Texte intégral
Le Monde : Quelle conception du syndicalisme la CGT souhaite-t-elle promouvoir ?
Louis Viannet : En dépit des procès d’intention qui nous sont faits, la CGT ne renoncera pas à ces efforts pour l’unité d’action. C’est décisif pour permettre aux salariés de se faire entendre. La démarche de la CGT étant encore trop souvent perçu comme tactique ; or il s’agit vraiment d’une démarche fondamentale.
Le Monde : La CGT ne se cantonne-t-elle pas dans un registre protestataire ?
Louis Viannet : Vouloir faire resurgir les clivages entre les positions d’un syndicalisme présenté comme uniquement protestataire et un syndicalisme de propositions serait tourner le dos à la réalité. La difficulté essentielle provient de l’absence réelle de volonté de rechercher le meilleur rapport de force pour parvenir à des compromis les plus favorables possibles.
Il s’agit de créer les conditions pour faire jaillir sur une base offensive les exigences qui correspondent au besoin des salariés. Les problèmes qui se posent aujourd’hui sont trop sérieux pour s’en tenir à la simple recherche de rapports civilisés entre organisations. Il faut rechercher des positions, sinon communes, tout au moins convergentes, en prenant en compte les organisations telles qu’elles sont.
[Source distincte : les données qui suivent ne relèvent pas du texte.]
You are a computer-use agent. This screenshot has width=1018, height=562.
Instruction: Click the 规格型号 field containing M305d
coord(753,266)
Le défi qui est posé aux syndicats et de se donner les moyens pour sortir du cercle vicieux ou les négociations sont systématiquement engagées sur des revendications patronales. Le CNPF utilise les atouts que la division syndicale lui fournit. J’ajoute que, même si la loi les autorise, la pratique d’accords minoritaires, qui se généralise, dénature la notion même d’accord contractuelle. La nécessité pour le syndicalisme de se faire entendre avec le plus de force possible vaut aussi bien au plan national qu’au plan européen. C’est une des raisons qui motivent notre demande d’adhésion à la Confédération européenne des syndicats. La CGT s’engagera de manière dynamique et unitaire dans la journée d’action organisée par la CES le 28 mai.
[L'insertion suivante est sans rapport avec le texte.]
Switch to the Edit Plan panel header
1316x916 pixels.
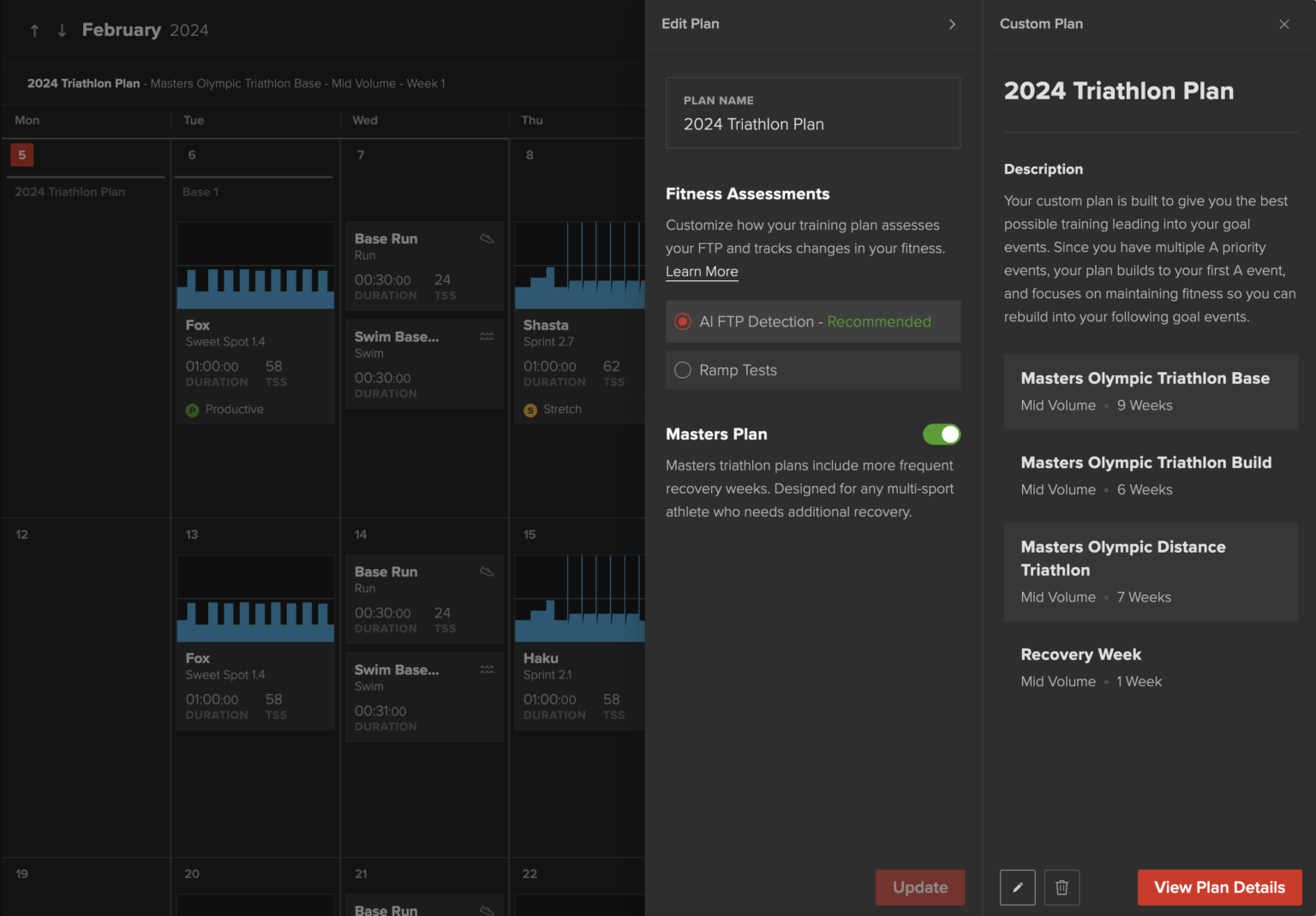click(x=691, y=24)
Le Monde : La CGT est accusée d’être anti-européenne à Paris et pro-européenne à Bruxelles…
Louis Viannet : J’ai pris connaissance des arguments notamment avancés par la CFDT dans la CES. Il faut casser les pattes au canard qui veut que porter critiques sur le traité de Maastricht ou sur la monnaie unique reviendrait à se situer comme résolument anti-européen. Je serai tenté de renverser la vapeur. Est-ce qu’être européen aujourd’hui, cela veut dire tout accepter ? Nous sommes en présence d’une construction européenne qui fait large place aux intérêts des grands monopoles et des grandes féodalités financières et ne se préoccupe guère de la situation des salariés. L’Europe sociale demeure la grande absente. Les syndicalistes doivent amplifier l’action pour de véritables droits sociaux ; en particulier, imposer un droit de regard sur les délocalisations, concentrations, fusions. Ce sont de nouveaux droits à conquérir pour l’exercice d’une nouvelle démocratie.
Nous sommes pour une construction européenne qui débouche sur une communauté créant les conditions de la paix en Europe. Nous ne sommes plus à l’époque de la guerre froide, marqué par une conception camp contre camp. C’est pourquoi nous considérons l’élargissement à l’Europe centrale et oriental comme un élément essentiel de stabilité. Il faut absolument associer les peuples à l’élaboration de la construction européenne au lieu de leur imposer des critères drastiques d’adhésion, basés uniquement sur le marché et la concurrence. Il faut respecter leur identité et les souverainetés nationales La construction européenne a un besoin immense de démocratie, d’intervention des peuples, des salariés, trop de décisions économiques et sociales sont prises à ce niveau pour ne pas poser avec force nos exigences sociales.
Le Monde : La CGT demeure-t-elle hostile à la monnaie unique ?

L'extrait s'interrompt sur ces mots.